Synonyms, Discriminated. Nabu Press, 2010. ISBN 9781147194395
Perhaps the strangest book-related artifact of the digital period is the bot book, the spam listed print edition, POD, print-on-demand, the infinite number of books potentially existing but nearly always unwanted by any reader or buyer of books.
A labyrinth of business identities are behind these public-domain print-on-demand oddities. Kessinger was an early trailblazer in the lightning print and scanning technology that made copyright-free publishing possible.
But Kessinger’s vast catalog was soon surpassed by a network of businesses connected in a maze of corporate registrations: Biblio Labs, Nabu Press, Bibliobooks, aka BiblioBazaar are a few of the names. Together they have produced perhaps a million books—that is to say potential books, or at the very least ISBNs.

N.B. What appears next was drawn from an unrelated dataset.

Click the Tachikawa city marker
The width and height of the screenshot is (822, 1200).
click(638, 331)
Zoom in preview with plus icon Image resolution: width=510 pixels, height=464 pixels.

Nabu is perhaps the weirdest of the Biblio offshoots. In their own words:
Nabu Press differs from BiblioLife and our other projects in that the books published by Nabu Press have not been hand curated. Hand curation is a lengthy process. We believe the books published by Nabu Press are culturally important, and should be available in as many formats as soon as possible. As these books go through the laborious process of hand curation and enrichment, they will become part of one or more of our other collections.
What does this mean? In short, it means the books are scraped from the web. Some are Google Book scans, such as the Victorian thesaurus “Synonyms Discriminated” shown here. Others are scraped from Wikipedia or other sources deemed public domain or creative commons (Appropriately, the image of Nabu used on their website is in fact also taken directly from Wikipedia).
The Wikipedia scrapes differ from the scans; the latter are in fact images and not text at all. Interestingly, all text on the bibliolab website are also presented as image files, presumably to protect them from the spidering and scraping they so much rely upon.
The pseudo-existence of these weird books is entirely self-reflexive: they are only available for sale on the internet, especially Amazon. Meanwhile the content is sourced from well-known public websites such as Google and Wikipedia. Leaving out Facebook, Nabu Press is connecting the most obvious internet platforms, and doing damn well too. Synonyms, discriminated.
Synonyms, Discriminated. Henry Holt & Co., 1904.